_Description of the task_
Below are some records. Reproduce them exactly from their first line through the line with "The height and width of the screenshot is (924, 1307).", inclusive.

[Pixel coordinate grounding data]
=======

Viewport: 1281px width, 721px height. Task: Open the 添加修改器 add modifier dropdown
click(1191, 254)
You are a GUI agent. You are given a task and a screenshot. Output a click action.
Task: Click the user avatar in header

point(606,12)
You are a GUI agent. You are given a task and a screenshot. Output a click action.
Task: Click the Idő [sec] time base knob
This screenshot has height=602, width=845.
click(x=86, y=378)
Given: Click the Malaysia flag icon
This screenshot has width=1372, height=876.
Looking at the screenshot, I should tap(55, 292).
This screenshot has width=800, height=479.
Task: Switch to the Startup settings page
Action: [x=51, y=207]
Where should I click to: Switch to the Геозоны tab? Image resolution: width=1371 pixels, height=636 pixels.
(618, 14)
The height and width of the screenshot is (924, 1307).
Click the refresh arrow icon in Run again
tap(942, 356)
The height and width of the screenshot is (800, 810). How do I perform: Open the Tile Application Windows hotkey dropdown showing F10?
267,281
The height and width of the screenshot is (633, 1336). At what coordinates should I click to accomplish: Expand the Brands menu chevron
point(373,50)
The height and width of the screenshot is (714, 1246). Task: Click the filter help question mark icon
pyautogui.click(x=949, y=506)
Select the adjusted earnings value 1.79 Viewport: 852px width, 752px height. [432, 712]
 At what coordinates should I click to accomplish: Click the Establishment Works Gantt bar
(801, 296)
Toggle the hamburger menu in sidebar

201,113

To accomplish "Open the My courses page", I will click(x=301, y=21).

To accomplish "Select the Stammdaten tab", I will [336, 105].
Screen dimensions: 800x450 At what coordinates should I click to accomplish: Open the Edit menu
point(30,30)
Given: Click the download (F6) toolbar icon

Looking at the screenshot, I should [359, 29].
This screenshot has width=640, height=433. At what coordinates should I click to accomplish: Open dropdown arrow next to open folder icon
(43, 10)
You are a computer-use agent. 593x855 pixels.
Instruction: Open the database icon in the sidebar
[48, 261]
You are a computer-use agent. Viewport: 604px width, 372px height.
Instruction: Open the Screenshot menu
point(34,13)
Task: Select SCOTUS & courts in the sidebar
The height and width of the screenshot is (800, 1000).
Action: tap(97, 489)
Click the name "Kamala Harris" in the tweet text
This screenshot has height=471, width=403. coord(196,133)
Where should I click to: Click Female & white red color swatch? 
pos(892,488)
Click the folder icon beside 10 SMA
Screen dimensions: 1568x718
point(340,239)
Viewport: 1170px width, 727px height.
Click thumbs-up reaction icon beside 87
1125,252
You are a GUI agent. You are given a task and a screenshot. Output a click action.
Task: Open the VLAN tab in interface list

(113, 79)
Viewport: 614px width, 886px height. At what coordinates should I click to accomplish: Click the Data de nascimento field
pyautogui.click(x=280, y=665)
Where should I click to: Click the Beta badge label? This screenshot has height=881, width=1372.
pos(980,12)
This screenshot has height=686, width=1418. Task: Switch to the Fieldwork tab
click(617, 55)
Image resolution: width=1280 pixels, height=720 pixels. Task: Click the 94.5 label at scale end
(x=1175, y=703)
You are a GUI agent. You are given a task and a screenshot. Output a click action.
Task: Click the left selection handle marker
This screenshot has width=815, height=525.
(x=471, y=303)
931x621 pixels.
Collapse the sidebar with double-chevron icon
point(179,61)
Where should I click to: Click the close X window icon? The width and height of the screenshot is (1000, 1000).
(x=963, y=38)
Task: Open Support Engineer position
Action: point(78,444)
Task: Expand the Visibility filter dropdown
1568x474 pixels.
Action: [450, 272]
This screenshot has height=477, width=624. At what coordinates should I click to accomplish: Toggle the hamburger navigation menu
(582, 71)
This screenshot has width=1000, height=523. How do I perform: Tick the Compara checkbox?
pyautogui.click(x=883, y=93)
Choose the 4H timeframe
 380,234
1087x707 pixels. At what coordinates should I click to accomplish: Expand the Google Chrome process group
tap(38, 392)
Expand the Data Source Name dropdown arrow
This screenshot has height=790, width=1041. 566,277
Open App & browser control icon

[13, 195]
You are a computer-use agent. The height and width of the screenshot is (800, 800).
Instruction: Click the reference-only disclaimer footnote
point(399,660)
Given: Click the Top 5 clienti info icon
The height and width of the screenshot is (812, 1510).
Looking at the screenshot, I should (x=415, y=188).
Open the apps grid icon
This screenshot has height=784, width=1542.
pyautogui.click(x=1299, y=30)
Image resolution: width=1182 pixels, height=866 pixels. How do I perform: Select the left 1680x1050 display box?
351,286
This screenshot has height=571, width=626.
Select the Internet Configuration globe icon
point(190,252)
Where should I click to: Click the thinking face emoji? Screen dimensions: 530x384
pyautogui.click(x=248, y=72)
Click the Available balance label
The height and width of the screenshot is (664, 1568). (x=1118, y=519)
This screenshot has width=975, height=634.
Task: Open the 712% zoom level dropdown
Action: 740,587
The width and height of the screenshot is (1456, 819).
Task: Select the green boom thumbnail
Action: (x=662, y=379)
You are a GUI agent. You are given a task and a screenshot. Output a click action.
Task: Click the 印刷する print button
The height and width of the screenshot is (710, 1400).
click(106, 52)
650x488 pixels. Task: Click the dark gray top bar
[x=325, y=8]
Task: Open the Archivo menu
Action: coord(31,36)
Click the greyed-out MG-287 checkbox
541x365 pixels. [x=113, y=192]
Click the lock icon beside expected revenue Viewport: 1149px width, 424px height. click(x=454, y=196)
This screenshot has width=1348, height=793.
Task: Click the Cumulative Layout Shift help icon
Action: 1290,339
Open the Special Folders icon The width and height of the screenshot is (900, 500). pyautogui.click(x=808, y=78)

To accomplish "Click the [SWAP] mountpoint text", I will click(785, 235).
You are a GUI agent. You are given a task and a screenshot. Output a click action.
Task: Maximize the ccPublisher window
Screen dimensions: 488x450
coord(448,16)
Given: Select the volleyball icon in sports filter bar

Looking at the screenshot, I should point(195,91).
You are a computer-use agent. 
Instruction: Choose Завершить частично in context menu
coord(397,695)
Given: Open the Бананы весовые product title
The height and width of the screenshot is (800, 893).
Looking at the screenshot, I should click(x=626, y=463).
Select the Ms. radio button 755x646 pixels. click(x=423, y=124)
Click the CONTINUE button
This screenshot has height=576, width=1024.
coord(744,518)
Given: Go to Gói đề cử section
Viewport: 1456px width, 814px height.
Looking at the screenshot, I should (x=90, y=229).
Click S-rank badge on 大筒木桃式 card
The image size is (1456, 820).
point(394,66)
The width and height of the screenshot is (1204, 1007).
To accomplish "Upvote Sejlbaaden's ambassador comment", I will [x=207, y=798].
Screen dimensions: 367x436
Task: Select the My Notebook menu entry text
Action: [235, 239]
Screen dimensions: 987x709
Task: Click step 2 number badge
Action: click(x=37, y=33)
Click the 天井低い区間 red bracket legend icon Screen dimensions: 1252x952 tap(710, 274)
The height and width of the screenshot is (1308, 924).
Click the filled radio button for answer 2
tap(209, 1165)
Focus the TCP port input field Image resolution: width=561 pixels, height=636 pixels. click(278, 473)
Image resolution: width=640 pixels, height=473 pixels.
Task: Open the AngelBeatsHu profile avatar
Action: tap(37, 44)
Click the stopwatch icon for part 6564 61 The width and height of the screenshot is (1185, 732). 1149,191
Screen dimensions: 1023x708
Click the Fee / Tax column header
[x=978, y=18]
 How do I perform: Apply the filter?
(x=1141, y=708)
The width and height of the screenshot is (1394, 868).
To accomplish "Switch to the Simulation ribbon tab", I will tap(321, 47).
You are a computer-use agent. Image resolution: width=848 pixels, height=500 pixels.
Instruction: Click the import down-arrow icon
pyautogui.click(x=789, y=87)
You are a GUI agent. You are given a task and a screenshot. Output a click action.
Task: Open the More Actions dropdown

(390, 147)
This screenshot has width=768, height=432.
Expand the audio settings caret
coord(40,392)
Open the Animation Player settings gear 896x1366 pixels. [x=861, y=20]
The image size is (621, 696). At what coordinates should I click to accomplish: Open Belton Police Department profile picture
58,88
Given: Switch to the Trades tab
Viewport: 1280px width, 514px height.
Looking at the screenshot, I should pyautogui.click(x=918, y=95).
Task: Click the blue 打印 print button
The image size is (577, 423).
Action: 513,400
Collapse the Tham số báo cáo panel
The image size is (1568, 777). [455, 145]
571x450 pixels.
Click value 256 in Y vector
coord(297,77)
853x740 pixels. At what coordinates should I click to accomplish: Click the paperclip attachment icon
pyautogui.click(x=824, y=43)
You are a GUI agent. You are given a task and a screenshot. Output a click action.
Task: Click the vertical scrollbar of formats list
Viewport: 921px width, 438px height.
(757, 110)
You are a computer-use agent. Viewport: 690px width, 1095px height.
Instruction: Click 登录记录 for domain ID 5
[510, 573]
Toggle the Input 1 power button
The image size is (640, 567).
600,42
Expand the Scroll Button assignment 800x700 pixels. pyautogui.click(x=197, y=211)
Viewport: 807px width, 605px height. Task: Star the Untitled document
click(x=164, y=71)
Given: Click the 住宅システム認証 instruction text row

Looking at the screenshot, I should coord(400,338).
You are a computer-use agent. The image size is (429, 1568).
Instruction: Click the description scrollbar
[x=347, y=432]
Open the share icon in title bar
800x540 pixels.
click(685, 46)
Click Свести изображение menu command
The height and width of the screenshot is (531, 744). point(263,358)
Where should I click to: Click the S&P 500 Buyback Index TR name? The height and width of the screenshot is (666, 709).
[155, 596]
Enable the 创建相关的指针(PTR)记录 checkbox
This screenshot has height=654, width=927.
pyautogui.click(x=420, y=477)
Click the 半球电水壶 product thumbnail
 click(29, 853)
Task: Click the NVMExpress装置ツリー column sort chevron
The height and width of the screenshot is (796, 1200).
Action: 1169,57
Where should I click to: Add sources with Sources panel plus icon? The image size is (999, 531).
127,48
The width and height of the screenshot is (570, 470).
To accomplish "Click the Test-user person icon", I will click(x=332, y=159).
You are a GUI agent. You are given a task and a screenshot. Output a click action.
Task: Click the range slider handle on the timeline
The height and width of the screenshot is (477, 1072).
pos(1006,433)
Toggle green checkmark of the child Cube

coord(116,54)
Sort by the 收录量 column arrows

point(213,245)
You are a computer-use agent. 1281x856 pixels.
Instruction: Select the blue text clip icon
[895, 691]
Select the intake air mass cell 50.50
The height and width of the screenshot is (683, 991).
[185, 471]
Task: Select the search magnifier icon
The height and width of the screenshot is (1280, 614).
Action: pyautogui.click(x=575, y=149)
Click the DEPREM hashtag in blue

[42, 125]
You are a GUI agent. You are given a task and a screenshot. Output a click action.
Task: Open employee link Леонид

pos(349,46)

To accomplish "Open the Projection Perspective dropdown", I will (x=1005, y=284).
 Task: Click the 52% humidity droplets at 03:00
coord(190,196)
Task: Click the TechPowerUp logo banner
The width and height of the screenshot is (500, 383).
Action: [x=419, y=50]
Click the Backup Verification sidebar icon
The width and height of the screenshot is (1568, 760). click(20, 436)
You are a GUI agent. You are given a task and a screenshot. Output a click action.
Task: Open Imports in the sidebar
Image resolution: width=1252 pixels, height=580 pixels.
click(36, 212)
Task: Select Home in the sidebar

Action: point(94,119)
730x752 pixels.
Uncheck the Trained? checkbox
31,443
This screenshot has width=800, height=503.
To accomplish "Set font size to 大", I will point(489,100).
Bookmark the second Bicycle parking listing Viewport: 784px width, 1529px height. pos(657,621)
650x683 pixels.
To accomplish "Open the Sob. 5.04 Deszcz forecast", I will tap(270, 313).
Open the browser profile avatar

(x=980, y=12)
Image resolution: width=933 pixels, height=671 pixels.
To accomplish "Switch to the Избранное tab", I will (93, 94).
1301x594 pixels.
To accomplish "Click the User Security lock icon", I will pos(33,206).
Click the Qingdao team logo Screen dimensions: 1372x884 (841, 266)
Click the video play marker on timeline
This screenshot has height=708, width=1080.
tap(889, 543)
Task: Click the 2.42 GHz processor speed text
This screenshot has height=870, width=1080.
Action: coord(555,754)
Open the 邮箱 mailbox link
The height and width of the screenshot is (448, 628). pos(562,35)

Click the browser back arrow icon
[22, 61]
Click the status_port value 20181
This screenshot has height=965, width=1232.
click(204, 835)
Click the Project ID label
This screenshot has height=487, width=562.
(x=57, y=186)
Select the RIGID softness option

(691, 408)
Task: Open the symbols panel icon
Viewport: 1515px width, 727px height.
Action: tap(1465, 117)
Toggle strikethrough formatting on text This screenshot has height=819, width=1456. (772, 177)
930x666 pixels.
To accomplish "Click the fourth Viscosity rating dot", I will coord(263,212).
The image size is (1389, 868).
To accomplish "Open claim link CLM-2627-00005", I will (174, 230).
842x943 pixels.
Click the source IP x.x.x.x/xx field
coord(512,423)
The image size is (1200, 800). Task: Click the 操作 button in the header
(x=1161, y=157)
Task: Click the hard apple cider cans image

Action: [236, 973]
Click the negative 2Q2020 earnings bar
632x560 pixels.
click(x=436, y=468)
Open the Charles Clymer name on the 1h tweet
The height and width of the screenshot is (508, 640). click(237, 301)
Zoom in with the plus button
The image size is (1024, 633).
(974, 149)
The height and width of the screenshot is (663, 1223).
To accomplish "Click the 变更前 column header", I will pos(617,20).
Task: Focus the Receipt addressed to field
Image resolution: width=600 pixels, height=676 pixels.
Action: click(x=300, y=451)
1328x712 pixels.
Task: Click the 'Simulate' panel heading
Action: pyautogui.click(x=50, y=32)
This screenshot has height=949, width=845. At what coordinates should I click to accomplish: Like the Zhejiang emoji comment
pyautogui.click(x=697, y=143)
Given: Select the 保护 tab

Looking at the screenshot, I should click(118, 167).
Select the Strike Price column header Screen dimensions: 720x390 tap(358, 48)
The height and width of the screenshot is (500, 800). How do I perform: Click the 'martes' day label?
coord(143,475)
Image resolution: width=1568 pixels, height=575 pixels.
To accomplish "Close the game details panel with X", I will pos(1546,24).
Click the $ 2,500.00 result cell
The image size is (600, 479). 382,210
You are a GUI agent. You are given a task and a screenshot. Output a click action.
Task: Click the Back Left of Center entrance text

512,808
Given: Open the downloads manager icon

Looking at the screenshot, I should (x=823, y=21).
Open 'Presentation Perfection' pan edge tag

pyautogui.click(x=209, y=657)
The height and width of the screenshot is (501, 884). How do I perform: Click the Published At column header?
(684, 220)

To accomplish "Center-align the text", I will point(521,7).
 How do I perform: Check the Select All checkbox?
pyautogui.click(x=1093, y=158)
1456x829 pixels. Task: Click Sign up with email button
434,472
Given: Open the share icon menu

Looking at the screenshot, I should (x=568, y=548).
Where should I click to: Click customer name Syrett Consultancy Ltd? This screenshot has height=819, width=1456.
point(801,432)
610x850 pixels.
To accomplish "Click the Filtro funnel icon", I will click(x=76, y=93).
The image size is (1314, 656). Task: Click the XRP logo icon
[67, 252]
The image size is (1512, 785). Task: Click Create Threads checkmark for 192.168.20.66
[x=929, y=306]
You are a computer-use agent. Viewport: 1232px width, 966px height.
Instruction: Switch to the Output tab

=======

_Your response_
Viewport: 1281px width, 721px height. Task: Open the 添加修改器 add modifier dropdown
click(1191, 254)
You are a GUI agent. You are given a task and a screenshot. Output a click action.
Task: Click the user avatar in header

point(606,12)
You are a GUI agent. You are given a task and a screenshot. Output a click action.
Task: Click the Idő [sec] time base knob
This screenshot has height=602, width=845.
click(x=86, y=378)
Given: Click the Malaysia flag icon
This screenshot has width=1372, height=876.
Looking at the screenshot, I should tap(55, 292).
This screenshot has width=800, height=479.
Task: Switch to the Startup settings page
Action: [x=51, y=207]
Where should I click to: Switch to the Геозоны tab? Image resolution: width=1371 pixels, height=636 pixels.
(618, 14)
The height and width of the screenshot is (924, 1307).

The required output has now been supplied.